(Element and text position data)
+ + +
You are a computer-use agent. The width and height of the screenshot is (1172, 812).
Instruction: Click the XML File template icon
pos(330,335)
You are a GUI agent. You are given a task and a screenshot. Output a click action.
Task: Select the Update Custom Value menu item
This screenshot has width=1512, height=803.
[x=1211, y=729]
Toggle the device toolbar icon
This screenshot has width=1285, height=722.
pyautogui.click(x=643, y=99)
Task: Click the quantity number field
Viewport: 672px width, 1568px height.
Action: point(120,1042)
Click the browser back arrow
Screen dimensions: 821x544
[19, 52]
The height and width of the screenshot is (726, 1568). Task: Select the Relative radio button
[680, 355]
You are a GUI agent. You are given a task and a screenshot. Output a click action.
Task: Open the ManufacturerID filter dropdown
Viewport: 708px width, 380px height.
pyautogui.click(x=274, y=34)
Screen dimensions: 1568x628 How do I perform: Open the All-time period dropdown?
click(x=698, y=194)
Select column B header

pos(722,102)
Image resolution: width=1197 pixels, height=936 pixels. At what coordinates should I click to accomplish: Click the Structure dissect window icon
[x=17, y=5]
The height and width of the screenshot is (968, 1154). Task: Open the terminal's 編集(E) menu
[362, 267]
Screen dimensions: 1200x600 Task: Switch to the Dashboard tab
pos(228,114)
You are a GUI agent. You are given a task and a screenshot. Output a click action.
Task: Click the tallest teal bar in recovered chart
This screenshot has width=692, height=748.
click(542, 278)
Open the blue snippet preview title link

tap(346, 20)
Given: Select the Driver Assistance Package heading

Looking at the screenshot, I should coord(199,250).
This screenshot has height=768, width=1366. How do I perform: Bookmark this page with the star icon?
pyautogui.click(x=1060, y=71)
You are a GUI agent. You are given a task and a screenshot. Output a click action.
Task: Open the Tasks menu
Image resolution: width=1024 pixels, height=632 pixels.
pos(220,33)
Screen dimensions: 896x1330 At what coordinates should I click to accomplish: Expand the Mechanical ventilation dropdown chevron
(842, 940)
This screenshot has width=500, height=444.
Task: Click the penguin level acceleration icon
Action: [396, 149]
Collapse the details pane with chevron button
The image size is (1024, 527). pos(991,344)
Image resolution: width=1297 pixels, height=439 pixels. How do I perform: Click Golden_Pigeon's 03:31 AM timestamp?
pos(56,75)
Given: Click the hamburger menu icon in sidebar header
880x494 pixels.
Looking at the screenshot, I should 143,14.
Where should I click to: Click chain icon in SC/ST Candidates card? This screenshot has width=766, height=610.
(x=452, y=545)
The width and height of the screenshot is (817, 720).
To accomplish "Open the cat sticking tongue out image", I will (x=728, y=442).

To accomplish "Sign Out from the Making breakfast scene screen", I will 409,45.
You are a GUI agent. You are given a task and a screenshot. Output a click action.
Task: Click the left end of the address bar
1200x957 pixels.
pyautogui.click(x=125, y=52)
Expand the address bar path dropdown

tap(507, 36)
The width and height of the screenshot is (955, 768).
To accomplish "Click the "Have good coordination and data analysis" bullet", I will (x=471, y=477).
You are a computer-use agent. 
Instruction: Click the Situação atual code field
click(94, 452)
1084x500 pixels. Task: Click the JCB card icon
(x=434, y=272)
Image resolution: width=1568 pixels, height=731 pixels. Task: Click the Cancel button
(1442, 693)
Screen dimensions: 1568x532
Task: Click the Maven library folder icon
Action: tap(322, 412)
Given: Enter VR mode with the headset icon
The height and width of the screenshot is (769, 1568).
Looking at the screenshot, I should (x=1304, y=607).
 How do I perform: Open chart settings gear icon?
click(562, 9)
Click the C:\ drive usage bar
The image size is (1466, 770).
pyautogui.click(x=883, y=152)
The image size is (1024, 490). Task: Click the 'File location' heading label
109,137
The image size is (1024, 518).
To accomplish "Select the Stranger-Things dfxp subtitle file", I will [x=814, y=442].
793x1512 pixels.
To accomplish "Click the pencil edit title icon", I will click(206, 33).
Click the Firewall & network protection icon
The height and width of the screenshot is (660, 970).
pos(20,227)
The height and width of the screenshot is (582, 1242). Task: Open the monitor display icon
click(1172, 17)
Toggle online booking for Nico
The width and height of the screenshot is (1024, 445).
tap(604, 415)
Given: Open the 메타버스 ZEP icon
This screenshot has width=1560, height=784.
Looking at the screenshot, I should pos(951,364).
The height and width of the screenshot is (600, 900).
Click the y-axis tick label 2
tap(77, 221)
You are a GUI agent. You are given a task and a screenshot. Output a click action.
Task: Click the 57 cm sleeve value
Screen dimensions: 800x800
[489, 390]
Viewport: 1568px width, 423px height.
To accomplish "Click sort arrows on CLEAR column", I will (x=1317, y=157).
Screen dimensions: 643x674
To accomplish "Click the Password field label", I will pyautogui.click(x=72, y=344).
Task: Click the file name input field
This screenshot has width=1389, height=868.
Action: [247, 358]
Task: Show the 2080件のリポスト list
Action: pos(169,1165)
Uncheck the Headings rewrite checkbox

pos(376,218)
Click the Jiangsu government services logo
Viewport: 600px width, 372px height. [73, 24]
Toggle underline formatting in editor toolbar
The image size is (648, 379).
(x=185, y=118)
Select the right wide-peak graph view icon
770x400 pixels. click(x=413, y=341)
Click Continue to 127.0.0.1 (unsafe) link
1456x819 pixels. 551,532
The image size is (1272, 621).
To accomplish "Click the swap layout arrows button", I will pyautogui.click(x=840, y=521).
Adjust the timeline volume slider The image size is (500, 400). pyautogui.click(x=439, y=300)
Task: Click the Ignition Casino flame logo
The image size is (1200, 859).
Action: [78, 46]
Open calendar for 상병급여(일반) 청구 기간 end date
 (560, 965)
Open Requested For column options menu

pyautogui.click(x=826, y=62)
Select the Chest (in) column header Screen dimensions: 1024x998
+ + +
Direction:
Turn all the entries above into a JSON list of strings with one string per line. Leave out the blank lines.

Exercise solution:
[
  "You are a computer-use agent. The width and height of the screenshot is (1172, 812).",
  "Instruction: Click the XML File template icon",
  "pos(330,335)",
  "You are a GUI agent. You are given a task and a screenshot. Output a click action.",
  "Task: Select the Update Custom Value menu item",
  "This screenshot has width=1512, height=803.",
  "[x=1211, y=729]",
  "Toggle the device toolbar icon",
  "This screenshot has width=1285, height=722.",
  "pyautogui.click(x=643, y=99)",
  "Task: Click the quantity number field",
  "Viewport: 672px width, 1568px height.",
  "Action: point(120,1042)",
  "Click the browser back arrow",
  "Screen dimensions: 821x544",
  "[19, 52]",
  "The height and width of the screenshot is (726, 1568). Task: Select the Relative radio button",
  "[680, 355]",
  "You are a GUI agent. You are given a task and a screenshot. Output a click action.",
  "Task: Open the ManufacturerID filter dropdown",
  "Viewport: 708px width, 380px height.",
  "pyautogui.click(x=274, y=34)",
  "Screen dimensions: 1568x628 How do I perform: Open the All-time period dropdown?",
  "click(x=698, y=194)",
  "Select column B header",
  "pos(722,102)",
  "Image resolution: width=1197 pixels, height=936 pixels. At what coordinates should I click to accomplish: Click the Structure dissect window icon",
  "[x=17, y=5]",
  "The height and width of the screenshot is (968, 1154). Task: Open the terminal's 編集(E) menu",
  "[362, 267]",
  "Screen dimensions: 1200x600 Task: Switch to the Dashboard tab",
  "pos(228,114)",
  "You are a GUI agent. You are given a task and a screenshot. Output a click action.",
  "Task: Click the tallest teal bar in recovered chart",
  "This screenshot has width=692, height=748.",
  "click(542, 278)",
  "Open the blue snippet preview title link",
  "tap(346, 20)",
  "Given: Select the Driver Assistance Package heading",
  "Looking at the screenshot, I should coord(199,250).",
  "This screenshot has height=768, width=1366. How do I perform: Bookmark this page with the star icon?",
  "pyautogui.click(x=1060, y=71)",
  "You are a GUI agent. You are given a task and a screenshot. Output a click action.",
  "Task: Open the Tasks menu",
  "Image resolution: width=1024 pixels, height=632 pixels.",
  "pos(220,33)",
  "Screen dimensions: 896x1330 At what coordinates should I click to accomplish: Expand the Mechanical ventilation dropdown chevron",
  "(842, 940)",
  "This screenshot has width=500, height=444.",
  "Task: Click the penguin level acceleration icon",
  "Action: [396, 149]",
  "Collapse the details pane with chevron button",
  "The image size is (1024, 527). pos(991,344)",
  "Image resolution: width=1297 pixels, height=439 pixels. How do I perform: Click Golden_Pigeon's 03:31 AM timestamp?",
  "pos(56,75)",
  "Given: Click the hamburger menu icon in sidebar header",
  "880x494 pixels.",
  "Looking at the screenshot, I should 143,14.",
  "Where should I click to: Click chain icon in SC/ST Candidates card? This screenshot has width=766, height=610.",
  "(x=452, y=545)",
  "The width and height of the screenshot is (817, 720).",
  "To accomplish \"Open the cat sticking tongue out image\", I will (x=728, y=442).",
  "To accomplish \"Sign Out from the Making breakfast scene screen\", I will 409,45.",
  "You are a GUI agent. You are given a task and a screenshot. Output a click action.",
  "Task: Click the left end of the address bar",
  "1200x957 pixels.",
  "pyautogui.click(x=125, y=52)",
  "Expand the address bar path dropdown",
  "tap(507, 36)",
  "The width and height of the screenshot is (955, 768).",
  "To accomplish \"Click the \"Have good coordination and data analysis\" bullet\", I will (x=471, y=477).",
  "You are a computer-use agent. ",
  "Instruction: Click the Situação atual code field",
  "click(94, 452)",
  "1084x500 pixels. Task: Click the JCB card icon",
  "(x=434, y=272)",
  "Image resolution: width=1568 pixels, height=731 pixels. Task: Click the Cancel button",
  "(1442, 693)",
  "Screen dimensions: 1568x532",
  "Task: Click the Maven library folder icon",
  "Action: tap(322, 412)",
  "Given: Enter VR mode with the headset icon",
  "The height and width of the screenshot is (769, 1568).",
  "Looking at the screenshot, I should (x=1304, y=607).",
  " How do I perform: Open chart settings gear icon?",
  "click(562, 9)",
  "Click the C:\\ drive usage bar",
  "The image size is (1466, 770).",
  "pyautogui.click(x=883, y=152)",
  "The image size is (1024, 490). Task: Click the 'File location' heading label",
  "109,137",
  "The image size is (1024, 518).",
  "To accomplish \"Select the Stranger-Things dfxp subtitle file\", I will [x=814, y=442].",
  "793x1512 pixels.",
  "To accomplish \"Click the pencil edit title icon\", I will click(206, 33).",
  "Click the Firewall & network protection icon",
  "The height and width of the screenshot is (660, 970).",
  "pos(20,227)",
  "The height and width of the screenshot is (582, 1242). Task: Open the monitor display icon",
  "click(1172, 17)",
  "Toggle online booking for Nico",
  "The width and height of the screenshot is (1024, 445).",
  "tap(604, 415)",
  "Given: Open the 메타버스 ZEP icon",
  "This screenshot has width=1560, height=784.",
  "Looking at the screenshot, I should pos(951,364).",
  "The height and width of the screenshot is (600, 900).",
  "Click the y-axis tick label 2",
  "tap(77, 221)",
  "You are a GUI agent. You are given a task and a screenshot. Output a click action.",
  "Task: Click the 57 cm sleeve value",
  "Screen dimensions: 800x800",
  "[489, 390]",
  "Viewport: 1568px width, 423px height.",
  "To accomplish \"Click sort arrows on CLEAR column\", I will (x=1317, y=157).",
  "Screen dimensions: 643x674",
  "To accomplish \"Click the Password field label\", I will pyautogui.click(x=72, y=344).",
  "Task: Click the file name input field",
  "This screenshot has width=1389, height=868.",
  "Action: [247, 358]",
  "Task: Show the 2080件のリポスト list",
  "Action: pos(169,1165)",
  "Uncheck the Headings rewrite checkbox",
  "pos(376,218)",
  "Click the Jiangsu government services logo",
  "Viewport: 600px width, 372px height. [73, 24]",
  "Toggle underline formatting in editor toolbar",
  "The image size is (648, 379).",
  "(x=185, y=118)",
  "Select the right wide-peak graph view icon",
  "770x400 pixels. click(x=413, y=341)",
  "Click Continue to 127.0.0.1 (unsafe) link",
  "1456x819 pixels. 551,532",
  "The image size is (1272, 621).",
  "To accomplish \"Click the swap layout arrows button\", I will pyautogui.click(x=840, y=521).",
  "Adjust the timeline volume slider The image size is (500, 400). pyautogui.click(x=439, y=300)",
  "Task: Click the Ignition Casino flame logo",
  "The image size is (1200, 859).",
  "Action: [78, 46]",
  "Open calendar for 상병급여(일반) 청구 기간 end date",
  " (560, 965)",
  "Open Requested For column options menu",
  "pyautogui.click(x=826, y=62)",
  "Select the Chest (in) column header Screen dimensions: 1024x998"
]